## Extrait fourni
Il en faisait la matière de ses romans, en les tissant comme un peintre aux bains de lumière autour de lui. Dans sa jeunesse il était attiré par la peinture, il a d’ailleurs écrit comme critique d’art sur des peintres amis.

Il aimait passionnément les livres et les êtres et pour cela une bulle de silence et de solitude était essentielle :
J’ai la passion de l’écriture depuis toujours, mais, pour écrire, il faut un peu de tranquillité autour de soi, une certaine distance. Si on est trop préoccupé, on n’y arrive pas.

Après avoir obtenu un diplôme en comptabilité il a erré quelque temps en Espagne et surtout en France, dans les années cinquante. Il écrivit, sous l’influence l’existentialisme et de la psychanalyse, un roman, intitulé Coup de grâce, qui n’a jamais vu le jour.

Après ce roman refusé à 25 ans, il écrit, sur les peintres de sa région, un livre, l’Existence et le temps dans la peinture informelle.
Mais pendant vingt ans, il ne pourra pas écrire une ligne de roman. Or c’est le roman qui l’obsédait : ma voie était d’écrire des romans, des atmosphères, des états d’âme.
L’Ange d’Avrigue
, son premier roman publié est remarqué par Calvino et le conforte dans sa vocation d’écrivain. Les autres romans lui attireront un public fidèle et admiratif.

## Lignes de données
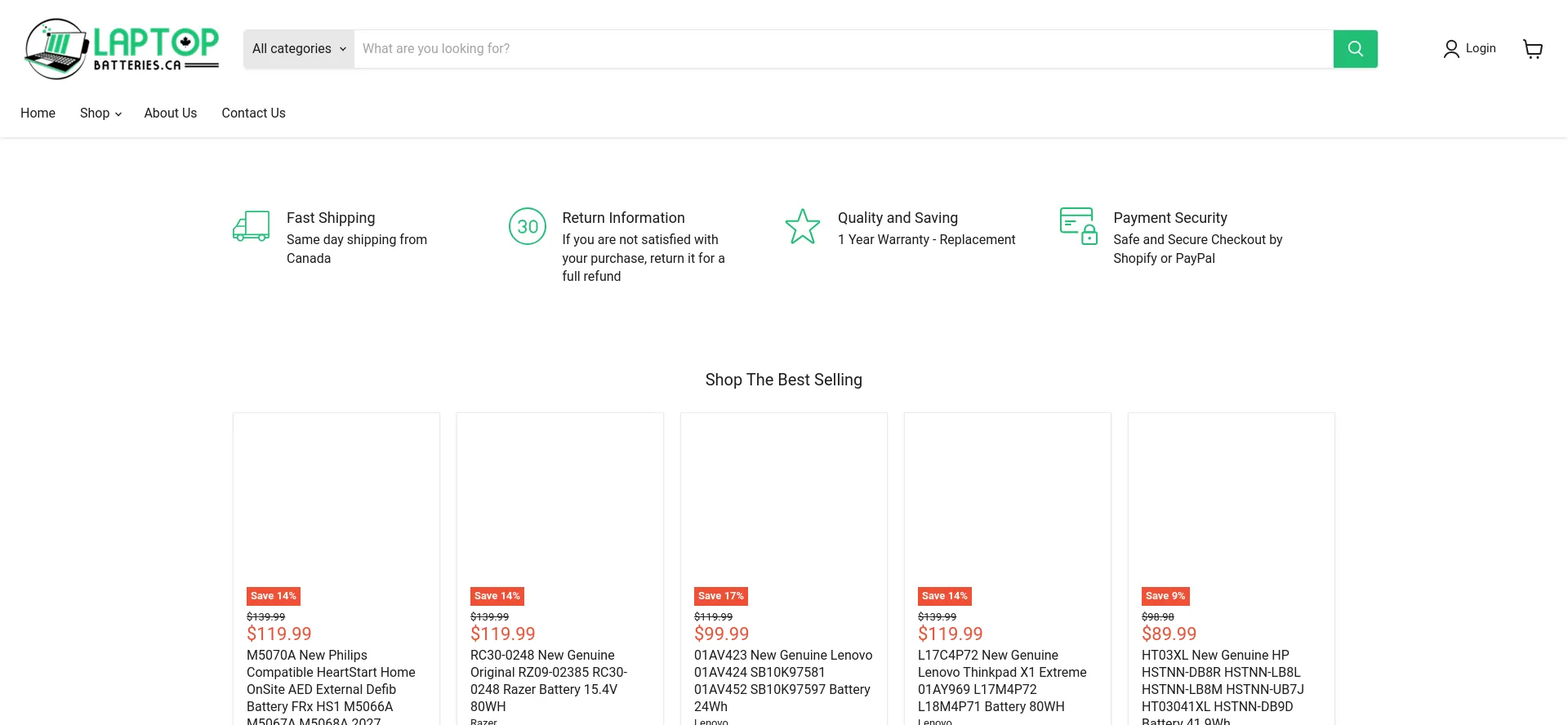1568x725 pixels.
Task: Click the 30-day return circle icon
Action: (528, 226)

## Consigne
Transcrivez mot pour mot le passage de l'extrait sur le romancier qui va de « L’Ange d’Avrigue » à « fidèle et admiratif. ». La liste provient d'une source différente de celle de l'extrait.

## Réponse
L’Ange d’Avrigue
, son premier roman publié est remarqué par Calvino et le conforte dans sa vocation d’écrivain. Les autres romans lui attireront un public fidèle et admiratif.